(Data records)
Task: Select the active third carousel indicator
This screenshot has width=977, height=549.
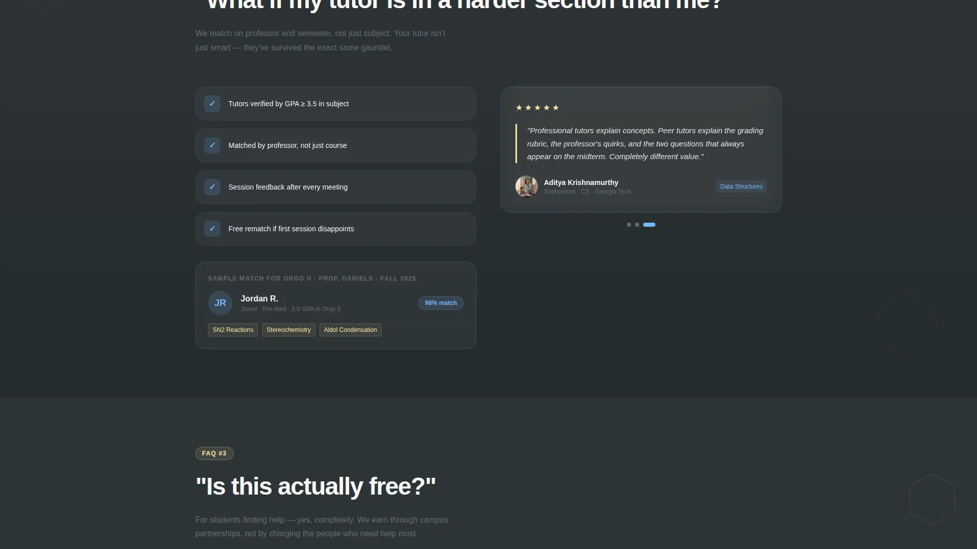Action: coord(649,225)
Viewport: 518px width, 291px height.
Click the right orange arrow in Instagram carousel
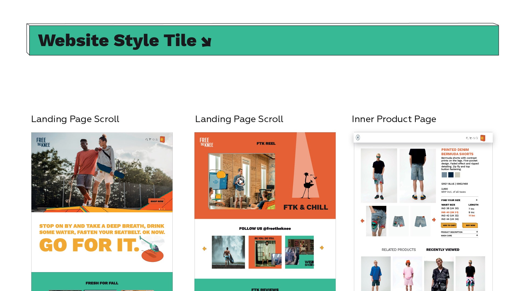click(322, 248)
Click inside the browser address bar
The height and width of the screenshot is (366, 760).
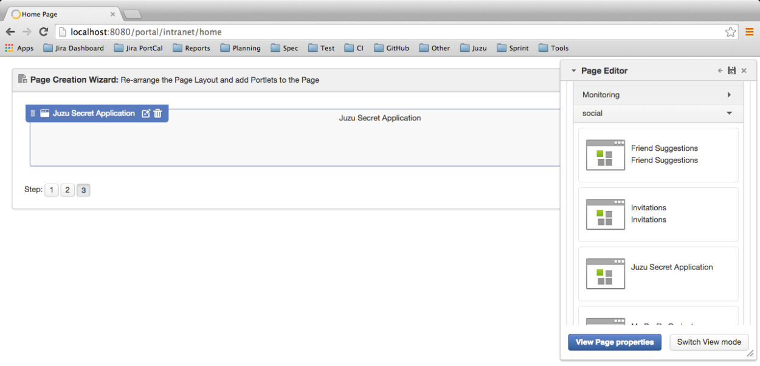point(243,31)
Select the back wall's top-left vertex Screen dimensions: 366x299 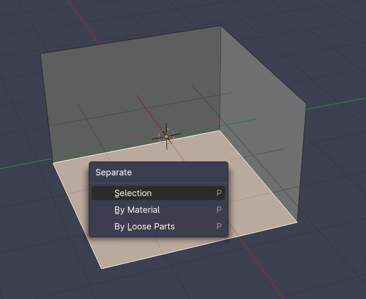[x=40, y=54]
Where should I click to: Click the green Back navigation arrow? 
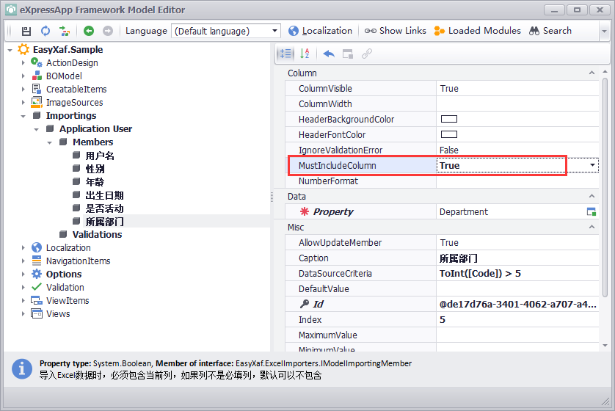coord(89,31)
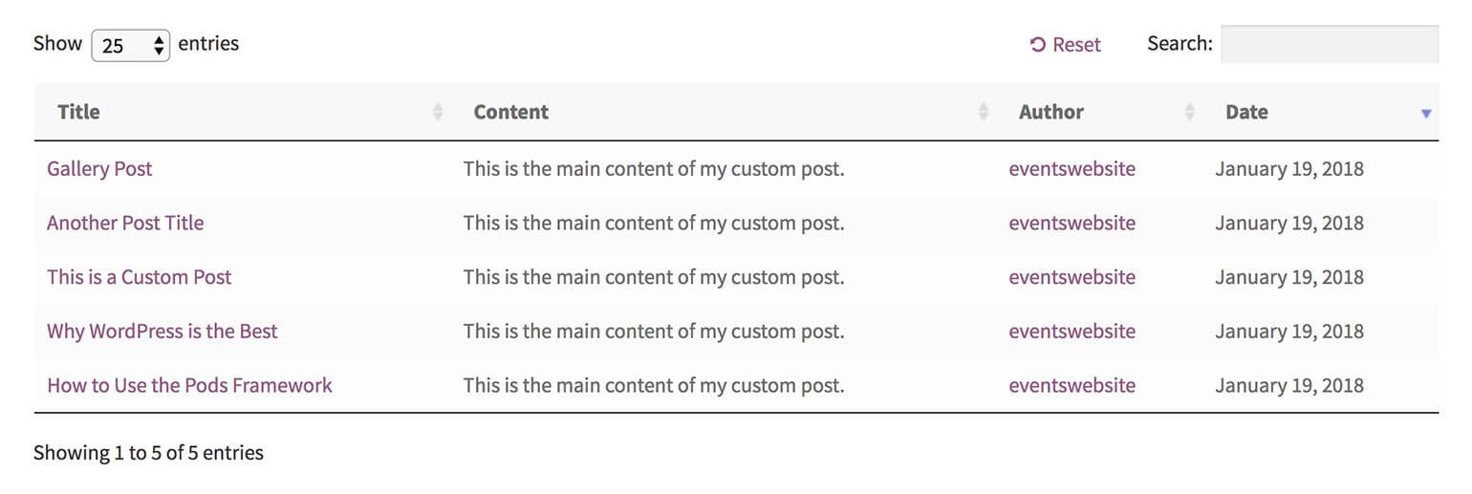This screenshot has width=1472, height=494.
Task: Open How to Use the Pods Framework
Action: tap(189, 385)
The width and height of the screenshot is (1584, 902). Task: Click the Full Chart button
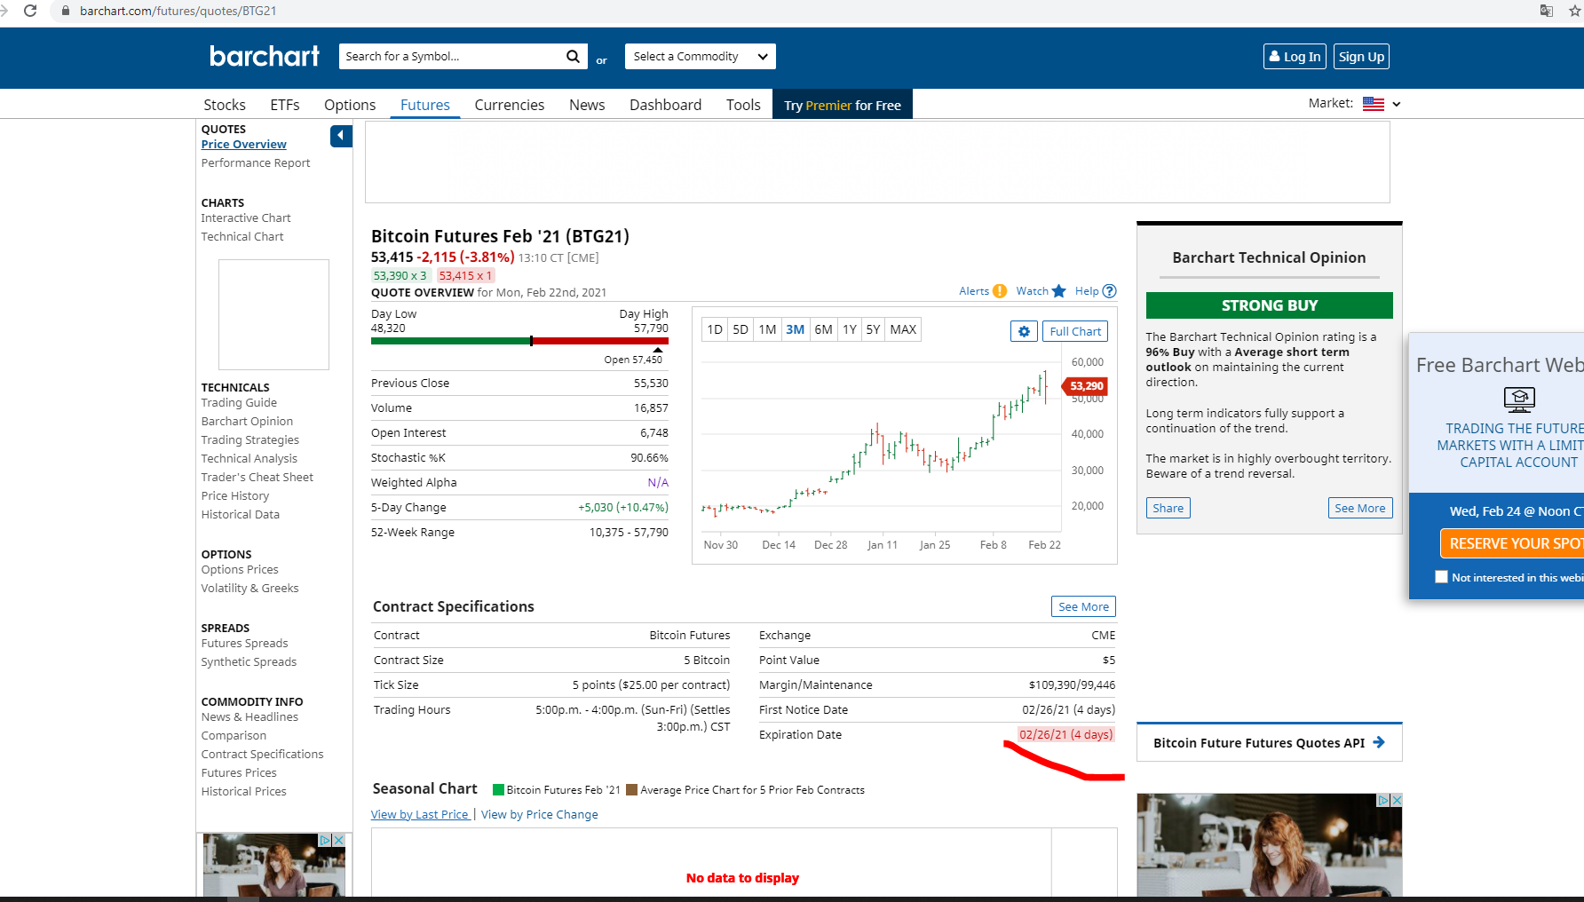(x=1074, y=330)
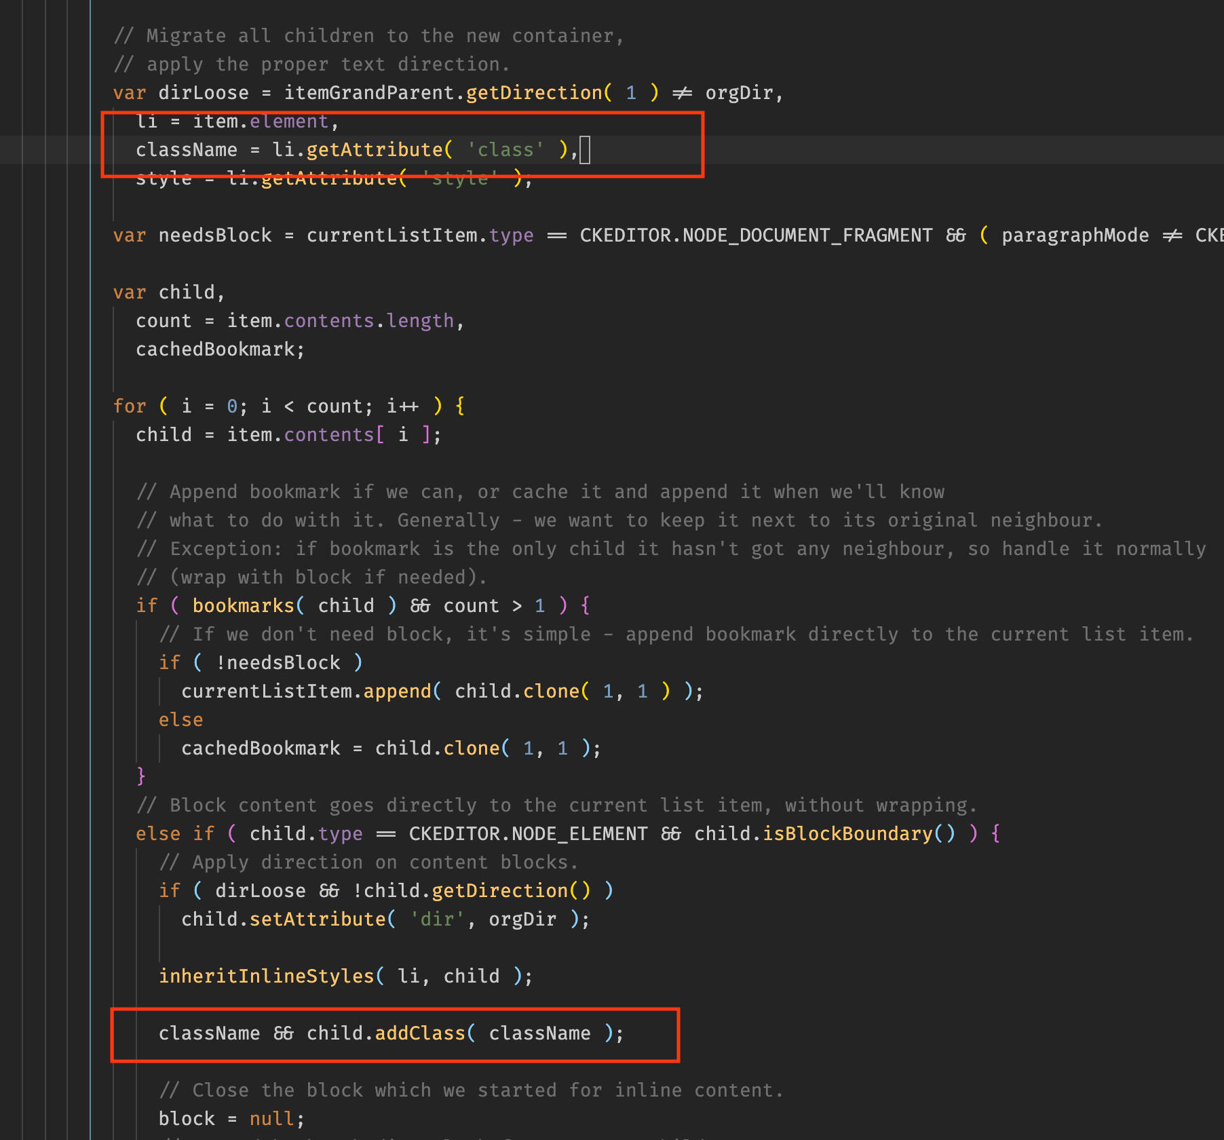Select the bookmarks function call
Image resolution: width=1224 pixels, height=1140 pixels.
click(x=243, y=605)
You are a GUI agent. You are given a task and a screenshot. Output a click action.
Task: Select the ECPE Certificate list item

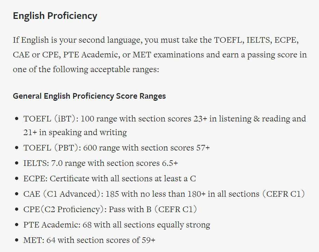pos(110,179)
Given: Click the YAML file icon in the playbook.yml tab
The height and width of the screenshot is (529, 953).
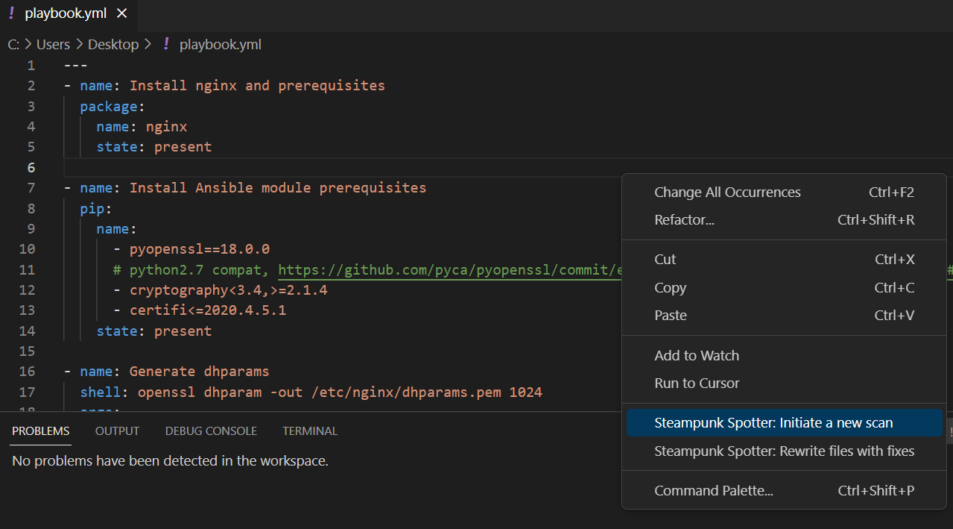Looking at the screenshot, I should pos(11,13).
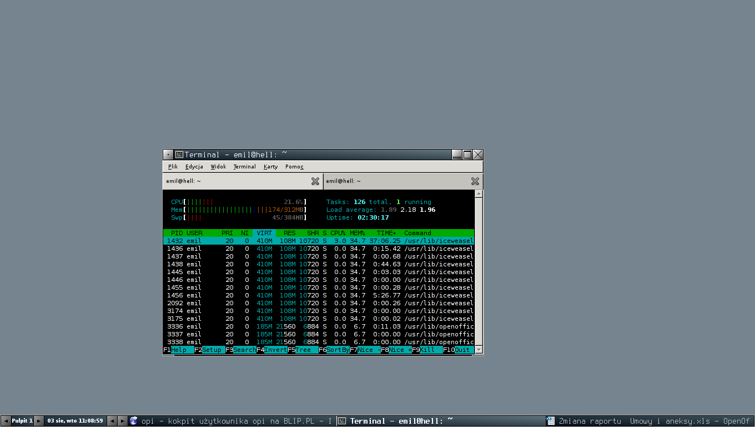Screen dimensions: 755x427
Task: Select process 3336 openoffice row in htop
Action: tap(318, 326)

* **WORK TO DO**:
Edit the lines starting at the one that contains "The width and" and ending at the end of the entries, replacing "Full Chart" with "Price Chart" and keeping everything else unchanged. Give only those lines, and leave the pictures out of your answer.

* **FULL OUTPUT**:
The width and height of the screenshot is (1584, 902). Task: Click the Price Chart button
(x=1074, y=330)
Select the bookmarks function call
Image resolution: width=1224 pixels, height=1140 pixels.
click(x=243, y=605)
You are a GUI agent. You are given a task and a screenshot. Output a click action.
Task: Select the ECPE Certificate list item

pos(110,179)
Given: Click the YAML file icon in the playbook.yml tab
The height and width of the screenshot is (529, 953).
Looking at the screenshot, I should pos(11,13).
Screen dimensions: 755x427
Task: Select process 3336 openoffice row in htop
Action: tap(318, 326)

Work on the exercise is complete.